ModuleNotFoundError: No module named 'mypackage'
```

## Make the package installable.

To make the package installable, we need to do a few more things.
Typically, this is done by creating `pyproject.toml` file.

Here is a minimal example of the `pyproject.toml`: 

```toml
[build-system]
requires = ["flit_core >=3.2,<4"]
build-backend = "flit_core.buildapi"

[project]
name = "mypackage"
version = "0.1.0"
description = "My first package"
```

The package directory should look like this:

```bash
$ tree mypackage
mypackage/
├── mypackage
│   ├── __init__.py
│   ├── geometry
│   │   ├── __init__.py
│   │   └── geometry.py
│   └── utils.py
└── pyproject.toml
```

Notice, that we moved our original `mypackage` directory to `mypackage/mypackage`.
This is common practice in Python packages.

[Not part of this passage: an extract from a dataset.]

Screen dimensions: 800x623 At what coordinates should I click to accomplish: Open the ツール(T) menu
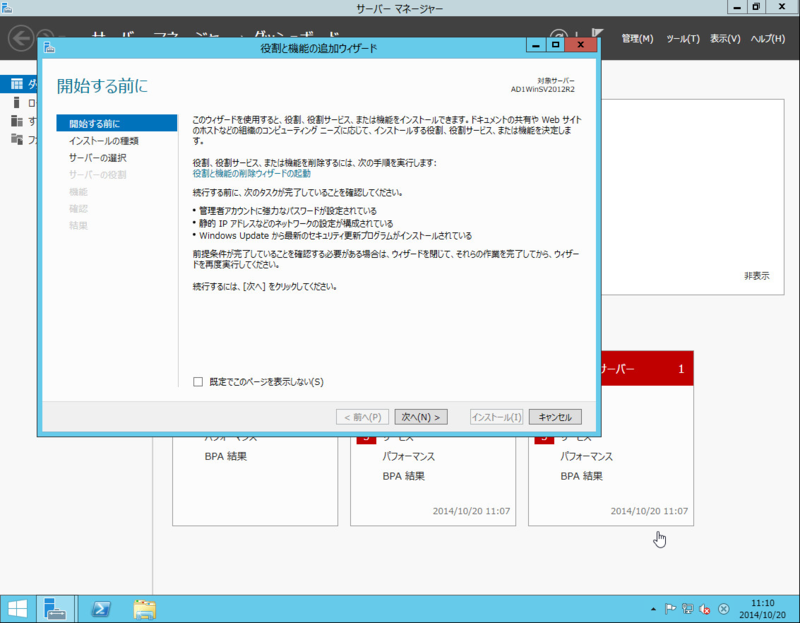683,38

## Exercise on installing the package

1. Inside the `mypackage` directory, we need to create another directory called `mypackage`.
2. Move the `geometry` directory together with `__init__.py` and `utils.py` files to the `mypackage` sub-directory.
3. Create a new file called `pyproject.toml` in the top-level `mypackage` directory.
4. Open the terminal and navigate to the `mypackage` directory.
```bash
    $ cd mypackage
```
5. Run the following command to install the package:
```bash
    $ pip install .
```
6. Return back to the new notebook we created in the previous exercise and try to import the `mypackage` package again.


Congratulations, now your package is installed and you can import it from anywhere!

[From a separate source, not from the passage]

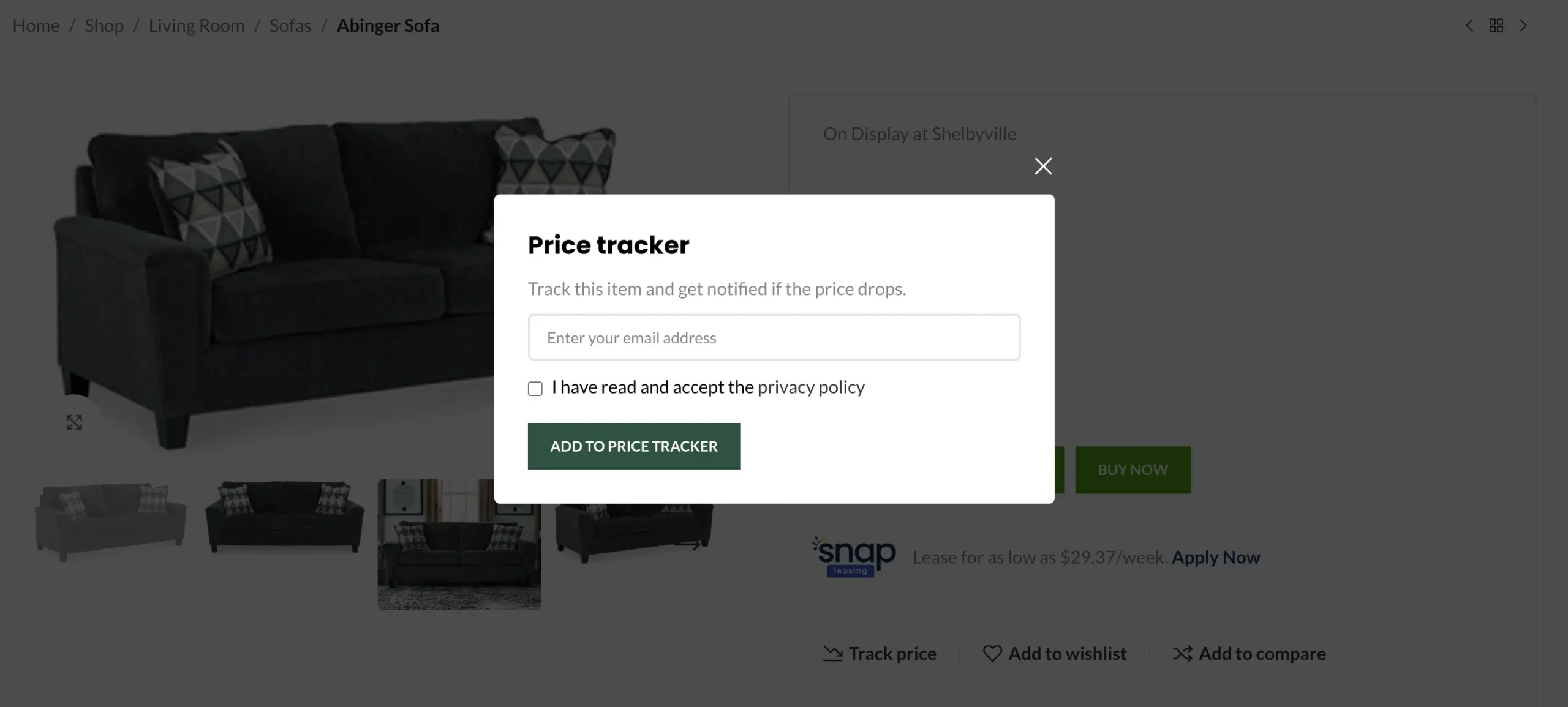Click the fullscreen expand icon on the sofa image
1568x707 pixels.
74,422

# Outreach: share your package with the world

Now that we have a package, we can share it with people around the world.
There are many ways to do that, but we will focus on two of them:

- GitHub
- PyPI

## Git & GitHub

Git is a version control system.
It allows you to track changes in your code and collaborate with other people.
GitHub is a website that hosts Git repositories.

If you want to share your package with the world, GitHub is a great place to do that.
It is free and it is easy to use.

## PyPI

PyPI is a website that hosts Python packages.
It is a great place to share your package with the world.